As mentioned previously, the Gidra and the Mountain Ok peoples have gradually changed their agricultural systems to cope with population increase. Since their population densities are only 1 to 2 persons/kmē, their population numbers have still been lower than the carrying capacity. In other words, there is still room to raise their carrying capacity, mainly through technological changes. In contrast, serious problems took place in the densely populated areas. In particular, the Huli people have elevated their carrying capacity since long ago, mainly owing to the reduction of the fallow period of sweet-potato cultivation to attain high yields per land area in the long run. As a result, the soil fertility in their land has deteriorated. Thus, there is a high possibility that they cannot maintain the present productivity levels in the near future. The situation of the Huli is fairly contrary to that of the Balopa, who have begun cash cropping and whose land has not met with serious degradation.

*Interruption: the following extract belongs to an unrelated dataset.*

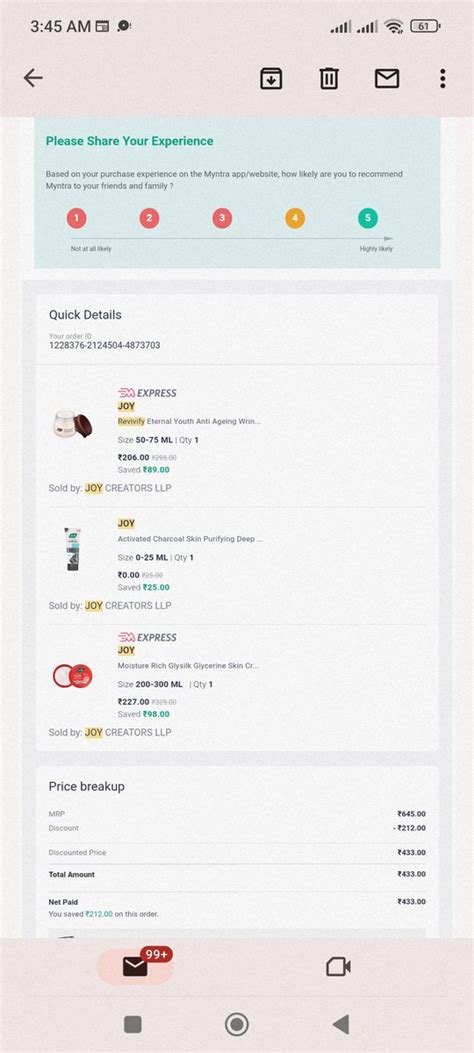Tap the Android back triangle button
474x1053 pixels.
click(x=341, y=1024)
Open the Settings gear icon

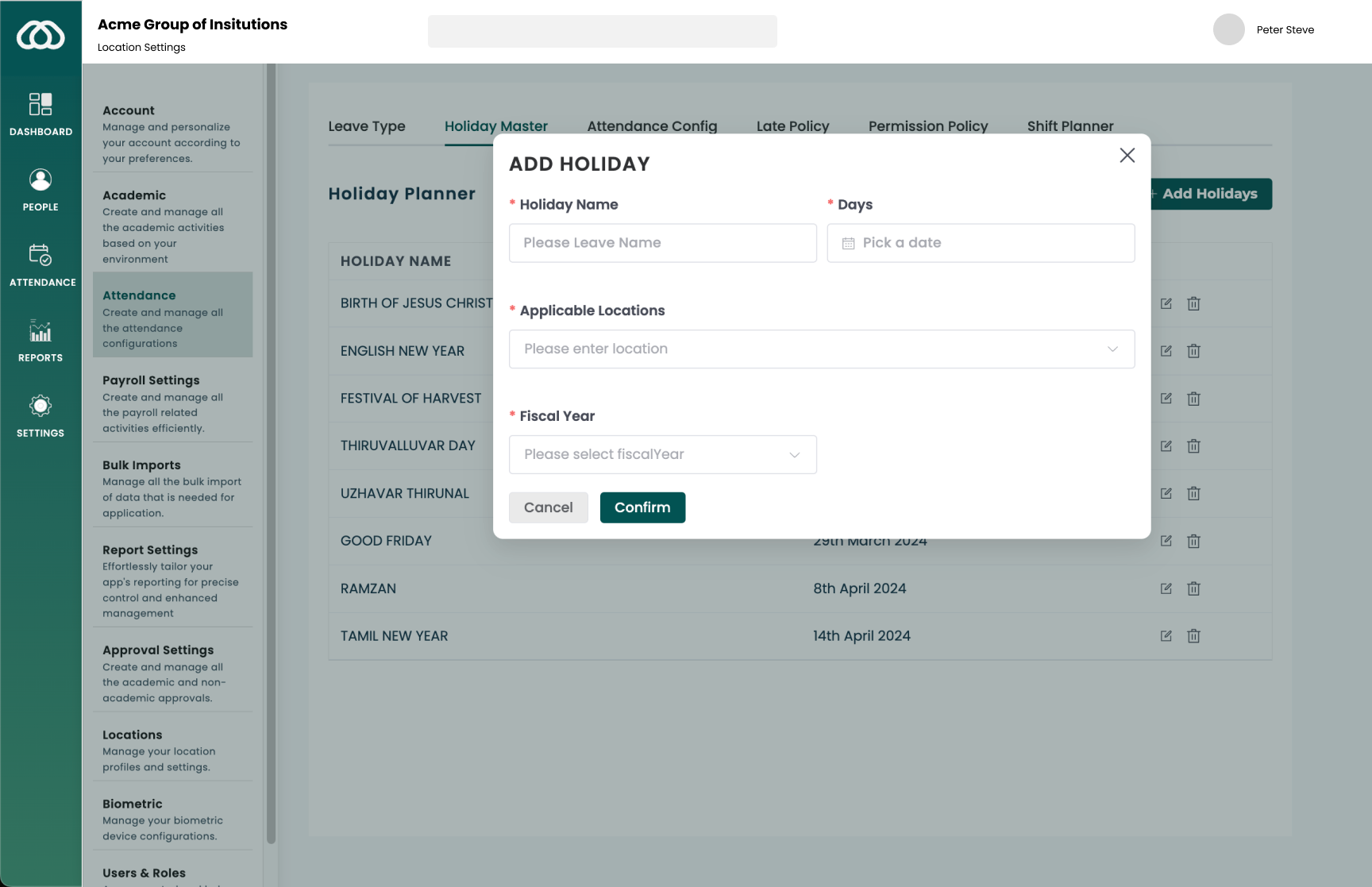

As a conclusion, the author proposes solutions to cope with the accelerated population increase in the future. For less-modernised and thinly populated areas, the people should change or modify their agricultural systems to achieve more stable and higher productivity. For more modernised and densely populated areas, the people should extend cash-crop farming, simultaneously maintaining subsistence production. Two matters are essential in these processes. One is the introduction of high-yielding crops and elaborate technologies. The other is the enlargement of mixed-crop and/or multi-crop farming. These may be accomplished through the efforts of the local peoples themselves, in addition to the efforts of the governmental and non-governmental professionals. Also needed are national-level efforts to harmonise the development of the rural and urban sectors. Finally, the current population increase rate (2.7 per cent per year in 1990, according to the Population Reference Bureau) should be reduced as shortly as possible; otherwise, any efforts for agricultural development cannot produce fruitful results.